« La liberté, c’est sacré pour un Ardennais »

Le médian défensif des Dragons égrène les 13ans de sa carrière sportive de A à Z.

Il nous a fixé rendez-vous au « Pain Quotidien », en plein centre de Charleroi, et en le voyant terminer son petit déjeuner, on ne pourrait pas imaginer qu’Olivier Suray a déjà 31 ans. Pourtant, ses débuts en D1 sous le maillot des Zèbres datent du 10 septembre 1989 lors d’un déplacement à Ekeren.
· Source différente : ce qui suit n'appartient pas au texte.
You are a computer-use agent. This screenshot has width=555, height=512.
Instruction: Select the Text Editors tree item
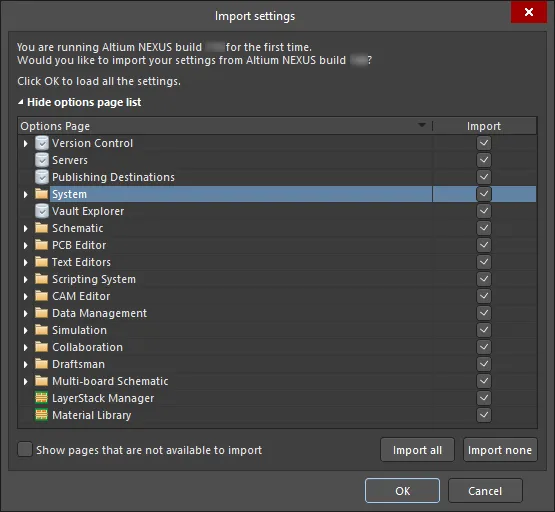[x=81, y=262]
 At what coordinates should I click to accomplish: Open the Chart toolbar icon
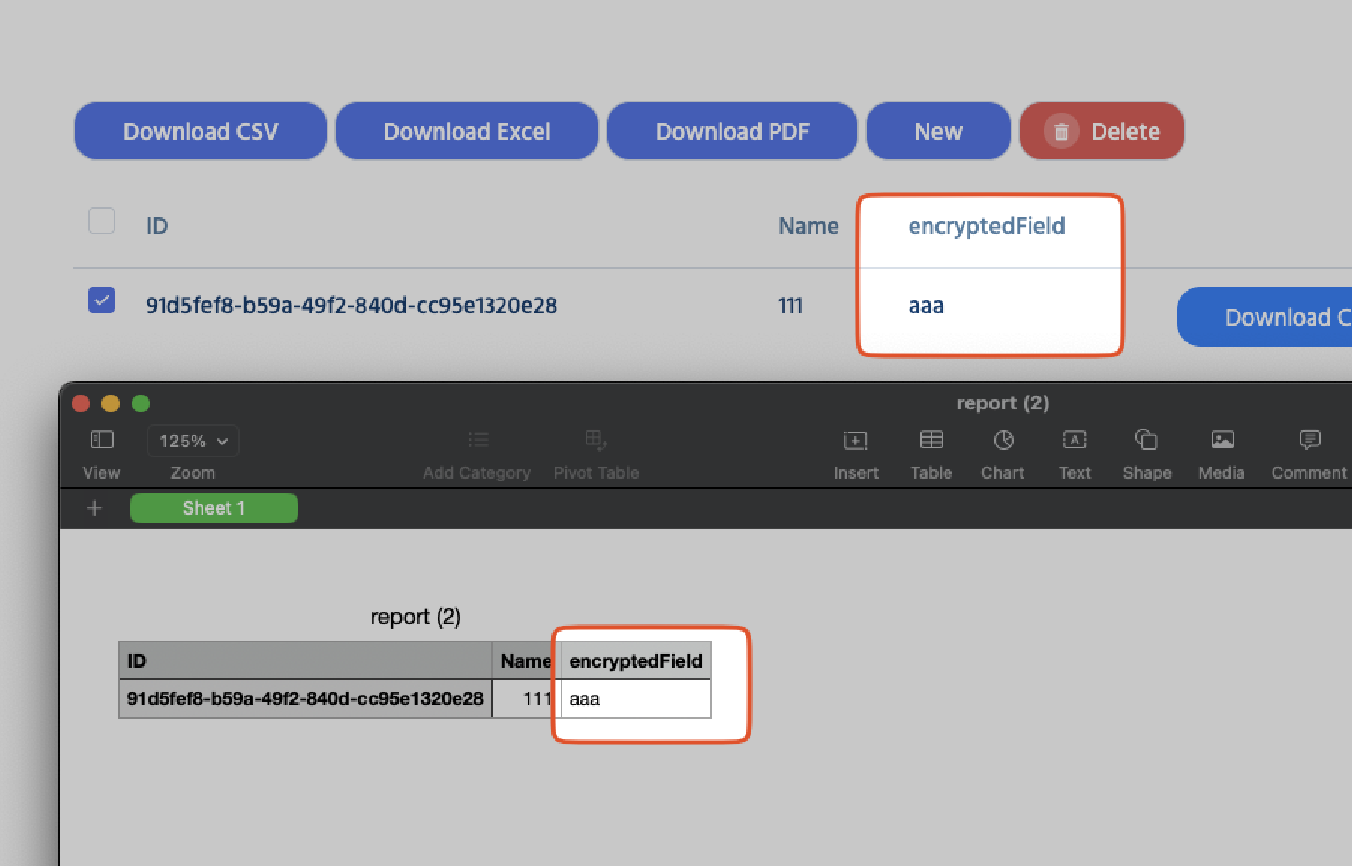1003,440
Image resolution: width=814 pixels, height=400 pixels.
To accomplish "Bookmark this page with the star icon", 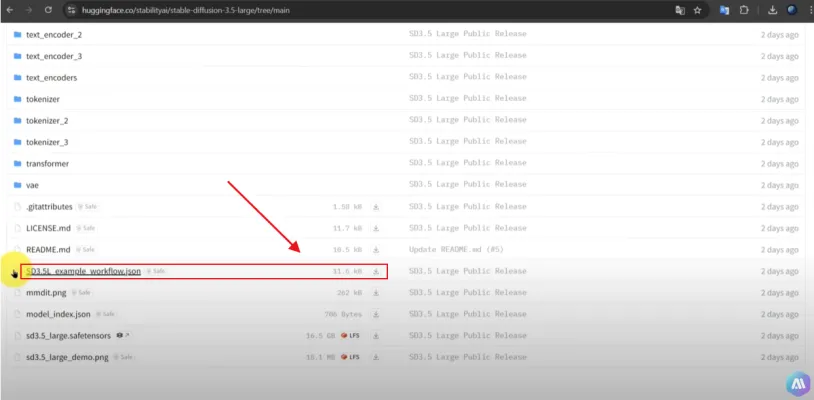I will (x=697, y=10).
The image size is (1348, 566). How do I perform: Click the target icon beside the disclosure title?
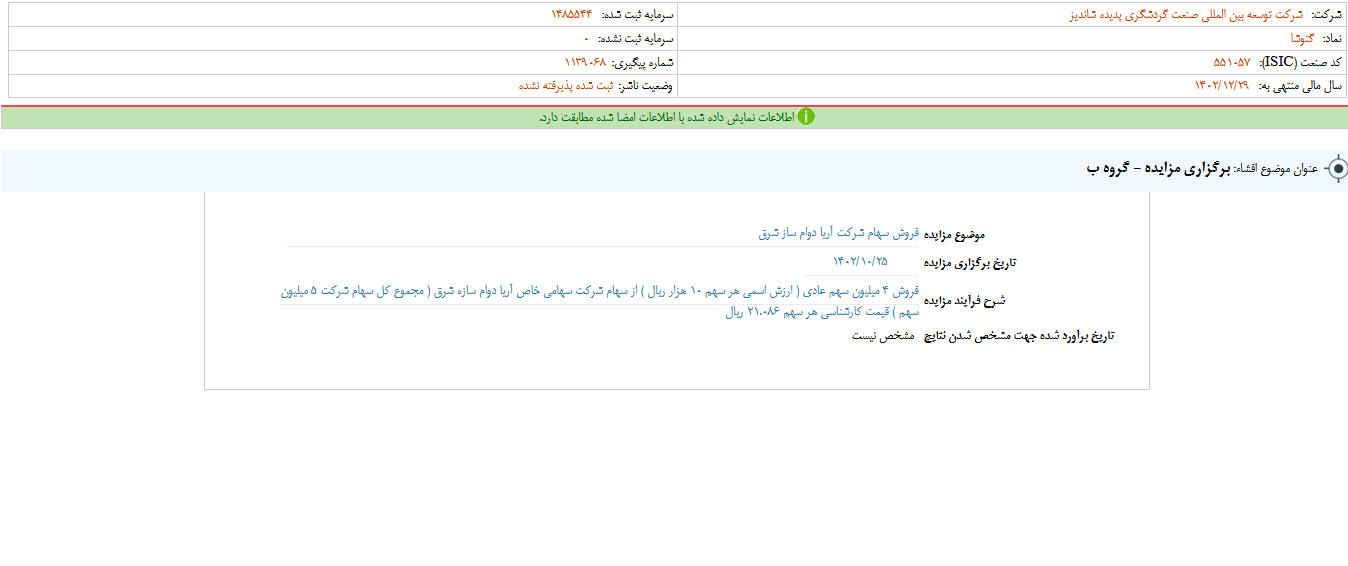[x=1335, y=169]
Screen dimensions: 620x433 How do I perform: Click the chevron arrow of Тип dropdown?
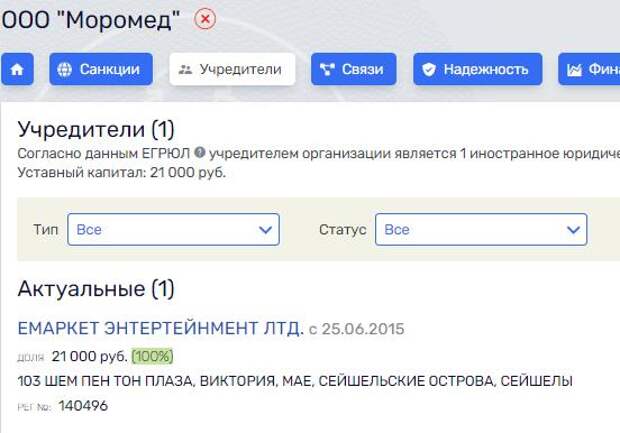click(x=265, y=230)
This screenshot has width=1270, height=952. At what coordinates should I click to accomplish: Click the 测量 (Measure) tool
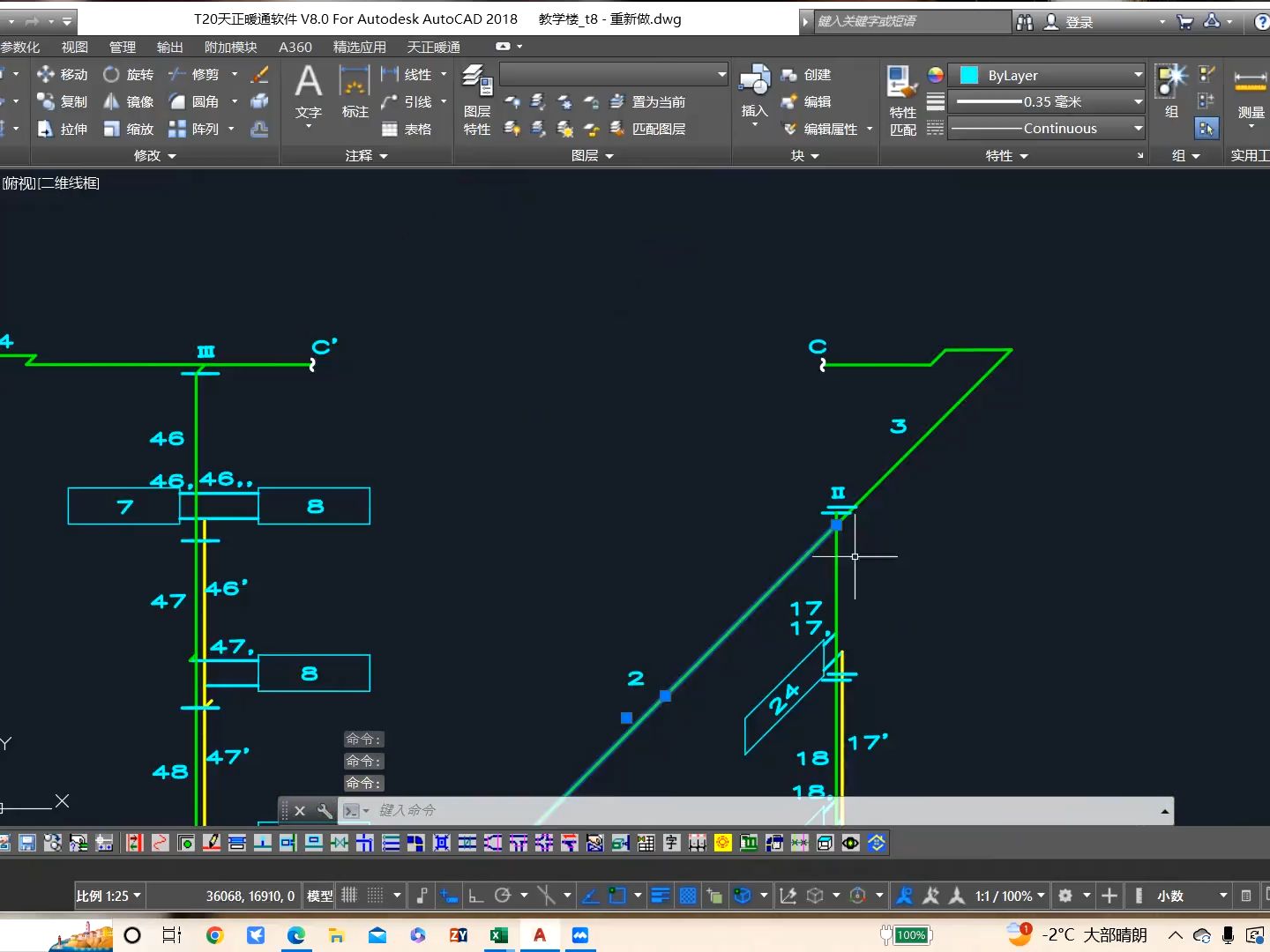1251,95
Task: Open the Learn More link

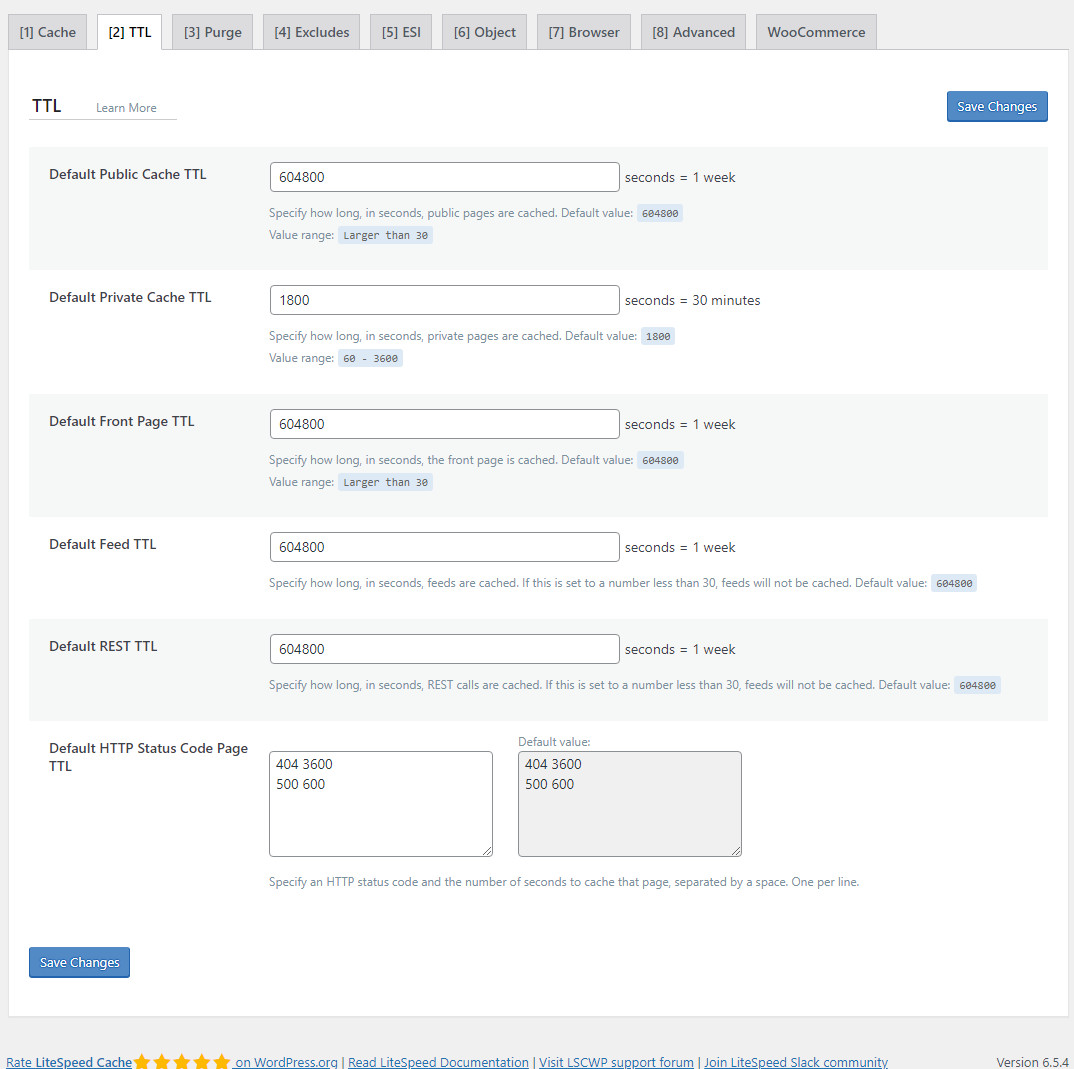Action: click(125, 107)
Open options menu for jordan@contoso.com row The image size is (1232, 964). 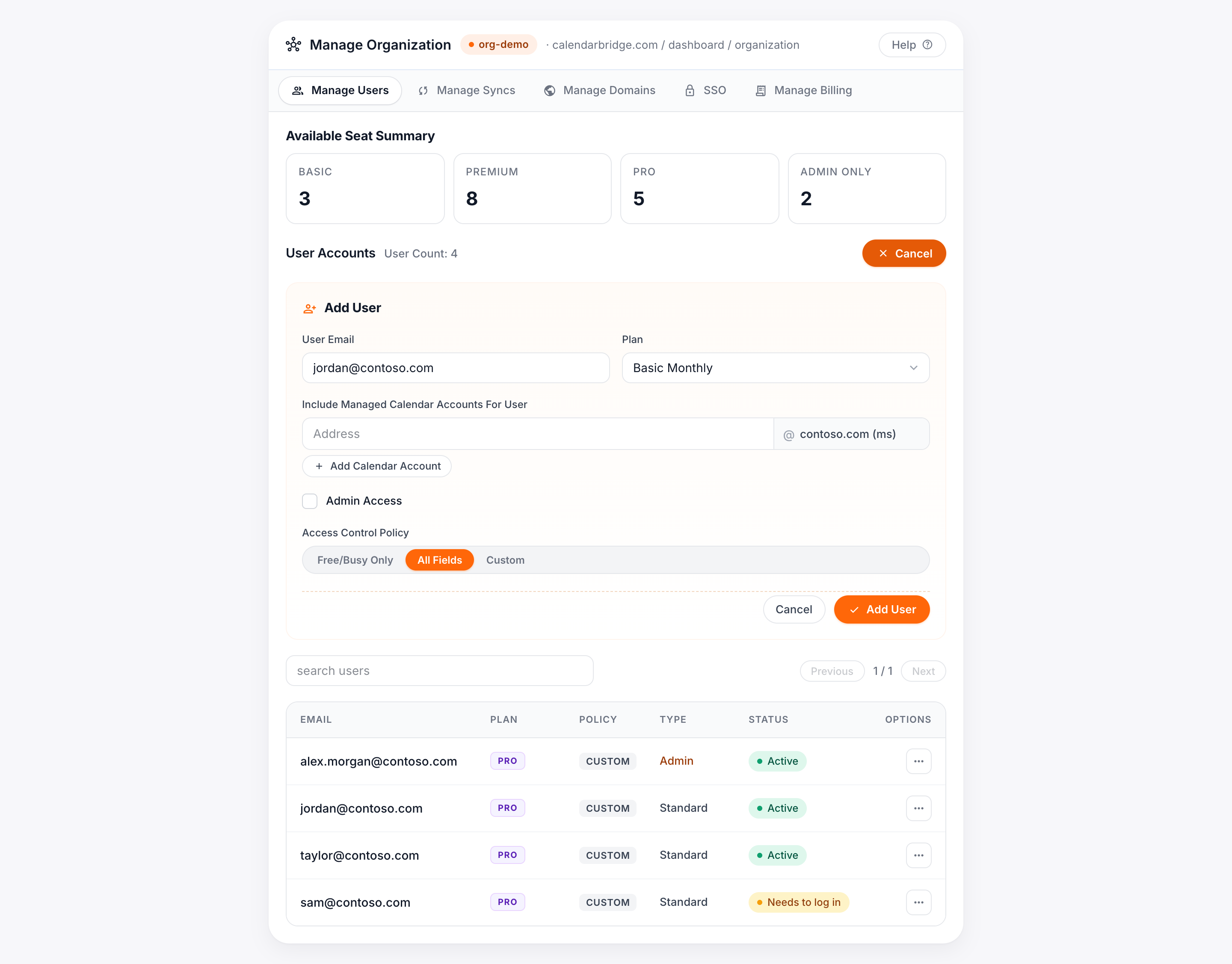918,808
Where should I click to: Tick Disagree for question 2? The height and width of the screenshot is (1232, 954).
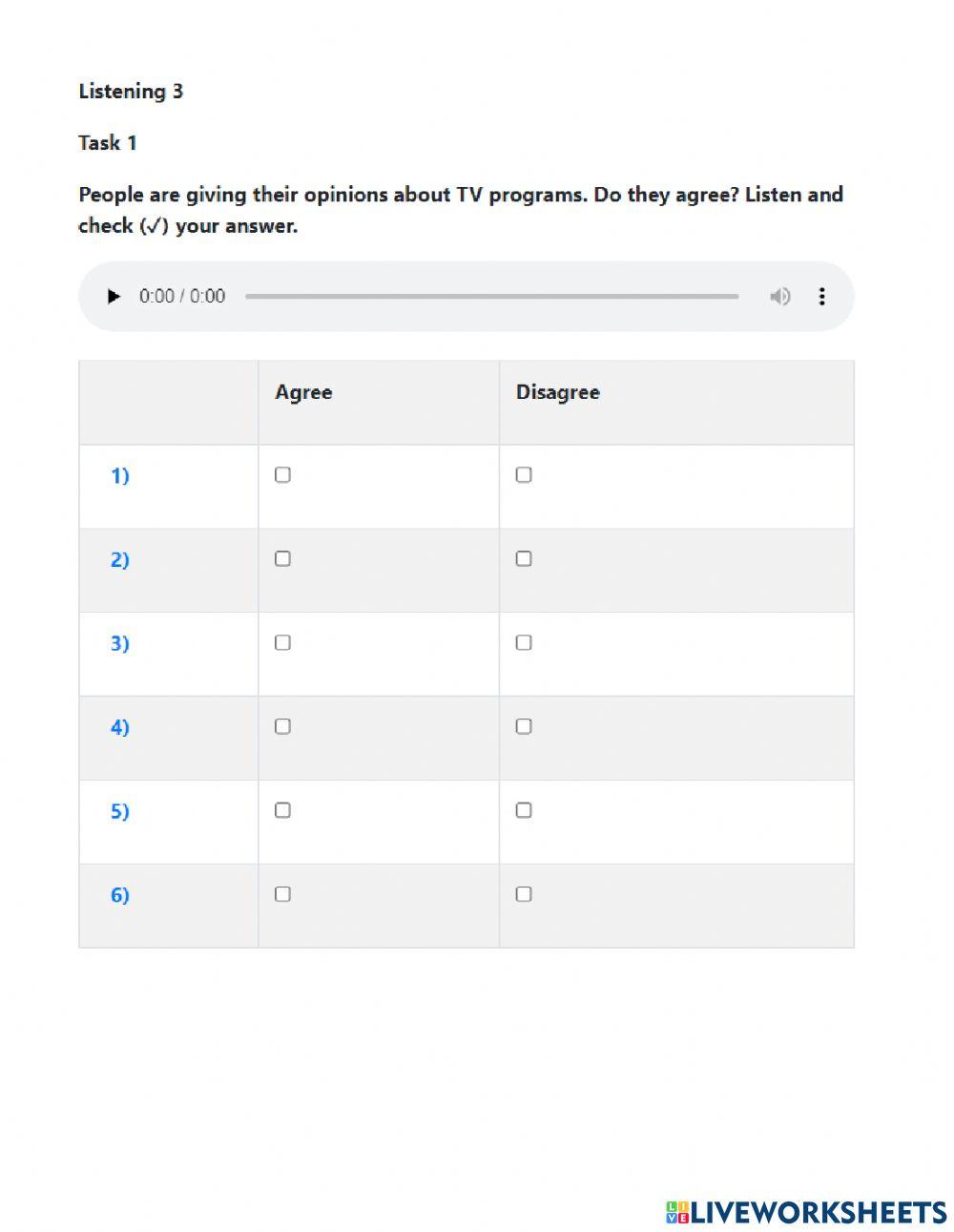524,559
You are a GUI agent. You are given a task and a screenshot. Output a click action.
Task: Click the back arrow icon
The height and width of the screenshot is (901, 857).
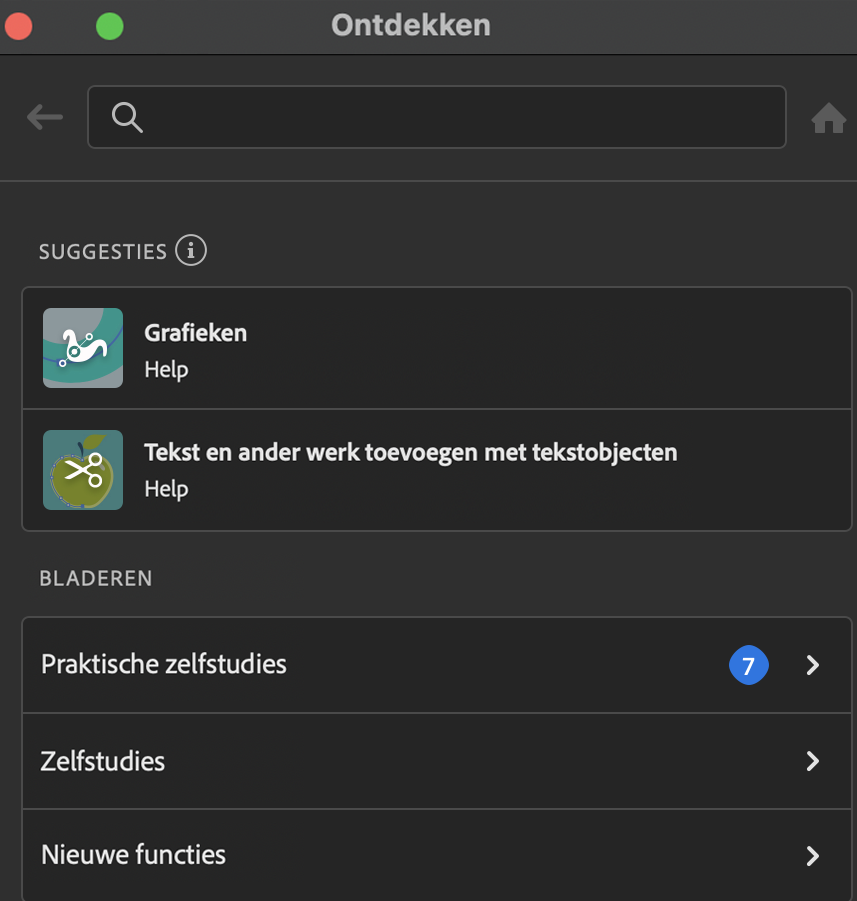(x=45, y=118)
Depuis, cet Ardennais a joué à Anderlecht, est revenu au Mambourg, a émigré au Standard, fit connaissance de la ferveur turque à Altay Izmir et à Adanaspor, montra le bout du nez à Beveren, signa une bonne saison à La Louvière avant de trouver chaussure à son pied au stade Tondreau de Mons. Suray a-t-il été un oiseau migrateur plutôt que de devenir le merle blanc que tout le montant voyait en lui lors de sa jeunesse flamboyante?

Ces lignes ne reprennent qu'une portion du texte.